The discussion largely glossed over the many complications that would arise in trade talks, and the two leaders only nodded at health care, potentially one of the biggest conflicts. Trump, echoing other U.S. officials, said that negotiations would involve the whole of the U.K. economy, including the health system.
“When you’re dealing in trade, everything is on the table,” he said. “So NHS or anything else, or a lot more than that, everything will be on the table.”
May responded: “The point about making trade deals is of course that both sides negotiate and come to an agreement about what should or should not be in that trade deal for the future.”
U.K. Health Secretary Matt Hancock said in a tweet that “the NHS isn’t on the table in trade talks. Not on my watch.”
A trade deal with the U.S. is probably some way off, and will be determined by how sharp a split the U.K. eventually pursues from Europe. If London ends up staying close to the EU—as May’s plan envisioned—then it won’t be free to negotiate a wide-ranging trade deal with Washington.
Trade negotiations can often take years.
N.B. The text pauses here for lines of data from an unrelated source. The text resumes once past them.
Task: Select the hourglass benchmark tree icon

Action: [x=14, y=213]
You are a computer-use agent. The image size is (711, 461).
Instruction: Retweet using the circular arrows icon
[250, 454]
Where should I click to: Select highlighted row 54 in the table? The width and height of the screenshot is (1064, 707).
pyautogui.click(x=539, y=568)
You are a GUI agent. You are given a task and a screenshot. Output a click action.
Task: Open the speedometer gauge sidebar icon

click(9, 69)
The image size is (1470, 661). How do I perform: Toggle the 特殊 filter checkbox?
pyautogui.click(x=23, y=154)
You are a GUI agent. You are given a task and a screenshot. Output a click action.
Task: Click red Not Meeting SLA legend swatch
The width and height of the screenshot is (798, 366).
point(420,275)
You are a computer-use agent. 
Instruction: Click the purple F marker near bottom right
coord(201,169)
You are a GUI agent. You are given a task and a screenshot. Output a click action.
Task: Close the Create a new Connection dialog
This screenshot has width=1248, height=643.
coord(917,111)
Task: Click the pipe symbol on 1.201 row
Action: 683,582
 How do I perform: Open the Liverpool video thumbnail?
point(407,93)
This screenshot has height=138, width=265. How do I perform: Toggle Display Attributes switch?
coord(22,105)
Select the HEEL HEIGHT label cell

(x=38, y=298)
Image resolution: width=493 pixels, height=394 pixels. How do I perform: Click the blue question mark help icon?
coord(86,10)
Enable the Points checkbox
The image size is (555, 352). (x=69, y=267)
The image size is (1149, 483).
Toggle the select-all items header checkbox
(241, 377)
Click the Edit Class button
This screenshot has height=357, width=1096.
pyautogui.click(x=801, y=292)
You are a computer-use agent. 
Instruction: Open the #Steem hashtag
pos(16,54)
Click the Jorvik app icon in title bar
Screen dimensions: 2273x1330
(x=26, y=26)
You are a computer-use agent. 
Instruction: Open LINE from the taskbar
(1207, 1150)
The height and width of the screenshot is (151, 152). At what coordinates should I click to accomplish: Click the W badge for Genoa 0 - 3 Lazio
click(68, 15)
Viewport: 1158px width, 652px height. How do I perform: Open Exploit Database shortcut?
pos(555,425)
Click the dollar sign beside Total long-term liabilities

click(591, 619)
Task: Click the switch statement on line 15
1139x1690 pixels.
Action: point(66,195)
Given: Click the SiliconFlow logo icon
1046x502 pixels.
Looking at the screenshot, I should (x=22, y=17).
Trump’s own with Canada and Mexico, which simply amended an existing pact, took just over one year, and the deal’s fate remains unclear amid objections in Congress.
Labour Party leader Jeremy Corbyn assailed the idea of opening the NHS to American companies in a speech to protesters gathered in London immediately prior to the news conference.
“We will not stand for that,” he said. “We will fight with every last breath of our body to defend the principle, for the principle of a health service free at the point of need to everybody, as a human right.”
Trump’s comments on Brexit echoed his tweet Monday—the first day of his state visit to the U.K.—when he dangled the prospect of a “big trade deal” once the “U.K. gets rid of the shackles.”
The White House also released a statement on Monday saying Trump “supports Brexit being accomplished in a way that will not affect global economic and financial stability while also securing independence to the United Kingdom.”
Asked whether the U.K. should exit the EU by the end of October, with or without a deal with the rest of Europe, Trump said: “I think it will happen, and I believe the prime minister’s brought it to a very good point where something will take place in the not too distant future”
He and May also joked about Trump’s advice that the U.K. should have sued the EU over Brexit terms.
“We didn’t sue. We went into negotiations and came out with a good deal,” May said, though Parliament rejected it.
“I would have sued,” Trump said. “I would have sued, and settled, maybe.”